Mientras atestiguo el "duelo", si es que es posible llamarlo así, pienso en la vergüenza que pasaría mi padre, que invirtió todo lo que poseía para que fuera aprendiz del viejo samurái. Su reputación ha viajado por todas las islas del Japón, y se dice que incluso en su retiro, no hay adversario capaz de vencerlo.


El oponente que hoy intenta probar falsa la leyenda es apenas unos años mayor que yo, pero ya posee su propia reputación, pues nunca ha perdido una pelea en su incipiente carrera. Hay quienes lo llaman amoral y tramposo, otros reconocen a regañadientes que es un prodigio para encontrar y aprovechar los errores del adversario. Fue por esa fama que advertí al maestro rechazar su desafío, pero el anciano me ignoró.


Lo que pensé sería la más grande demostración del arte de la espada jamás visto, resultó ser una gran decepción. Aquí estoy, en la plaza pública, viendo a mi maestro arrodillado en el suelo, con los ojos cerrados, meditando mientras el retador lanza en su dirección una cantidad impresionante de insultos, dirigidos a su edad, su talento, su vestir, su cuerpo, sobre su reputación. No entiendo como la sangre del viejo no hierve, pues hasta yo me he ofendido en su nombre, pero él no se ha movido; ni siquiera para quitarse de los párpados el escupitajo con el que lo ha "honrado" su oponente.


El sol está a punto de ponerse, y por primera vez, comienzo a notar desesperación en las provocaciones del impetuoso guerrero. Por fin, se acerca al rostro del maestro, y al oído grita un último insulto, esta vez cuestionando el honor de los ancestros del anciano, pero éste sigue sin moverse, ni siquiera para defenderse con palabras.

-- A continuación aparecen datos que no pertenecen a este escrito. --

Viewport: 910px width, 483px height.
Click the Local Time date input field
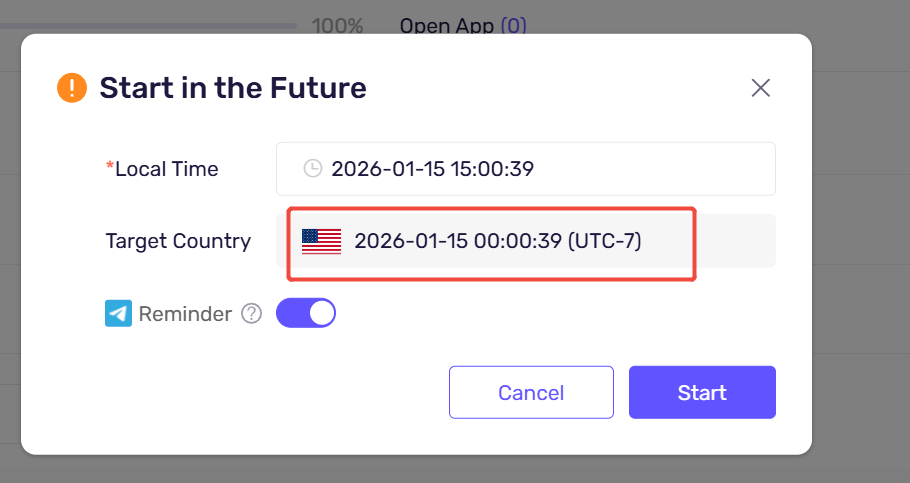coord(525,169)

Dos de mis compañeros tienen que sujetarme para que no intervenga, pues interrumpir el encuentro sería una afrenta a ambos contendientes, pero ninguno merece mi respeto. No sé quien es más bajo, quien cuestiona el linaje de quien antaño fue el más prodigioso de los samurái, o un viejo débil que tiene tanto miedo de perder que ni por sus nobles ancestros es capaz de enfrentar a quien lo ha retado.

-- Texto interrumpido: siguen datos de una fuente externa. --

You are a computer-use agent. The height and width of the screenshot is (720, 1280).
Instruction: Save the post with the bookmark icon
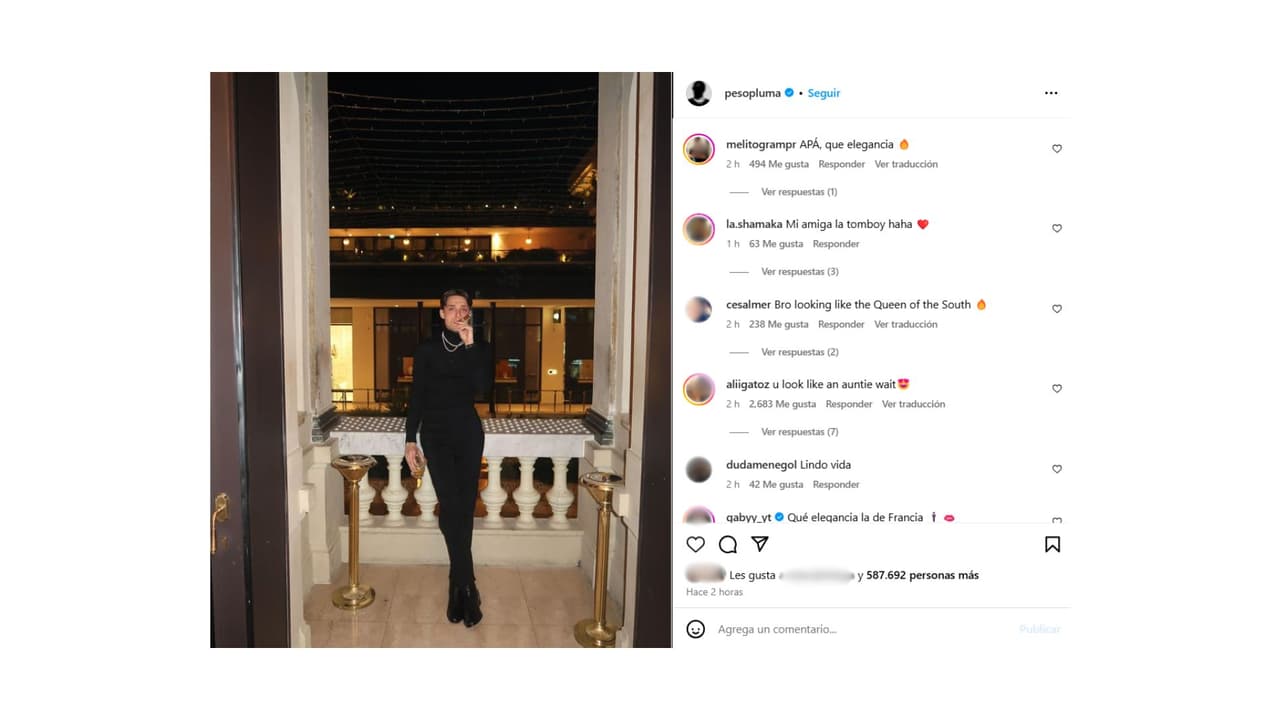click(x=1052, y=544)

Llega el crepúsculo y el retador, rojo de ira, patea la arena del lugar del encuentro y se aleja, cansado y humillado. Es claro que se ha rendido, pero nadie corre a felicitar al maestro por su victoria, el aire huele a decepción. Después de un largo silencio, sólo yo me atrevo a hablar:


­­­—¿Qué llevas en la sangre, maestro? Pues es claro que sangre no es. Las palabras del guerrero fueron malvadas e indignas, pero lo que veo ante mí no es más que un anciano aterrado, no a la leyenda de quien he venido a aprender. Si hubieras perdido, ese hombre habría aumentado su fama a espaldas de tu nombre, pero tendrías aún el respeto de tus estudiantes. ¿Por qué no peleaste? ¿Por qué no respondiste?

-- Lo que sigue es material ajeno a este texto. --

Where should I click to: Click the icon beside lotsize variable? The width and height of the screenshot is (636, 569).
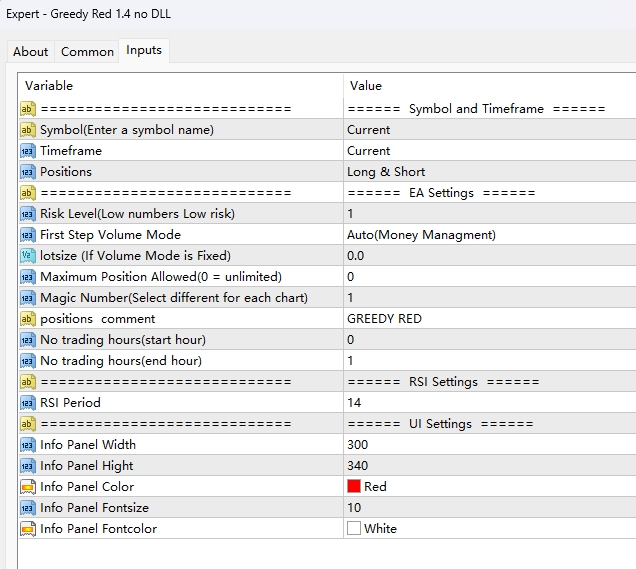28,256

—¿Te han dado un regalo que no has querido aceptar? —pregunta el anciano— Si lo rechazas, ¿a quién pertenece aquel obsequio?


—A quién lo trajo para mí —contesto a regañadientes, y el maestro lanza entonces una lección que no olvidaré nunca:


—Con los insultos, el odio y la envidia es lo mismo. Si no los aceptamos, seguirán acompañando a quien los carga dentro de él.



¡Bienvenidos pasajeros! La mitología japonesa está llena de historias cortas que sirven como aforismos o lecciones morales, en semejanza a la fábula occidental. En lugar de introducirlos a un complejo sistema de dioses y monstruos, creí oportuno cerrar esta semana con una de estas lecciones de alcances universales.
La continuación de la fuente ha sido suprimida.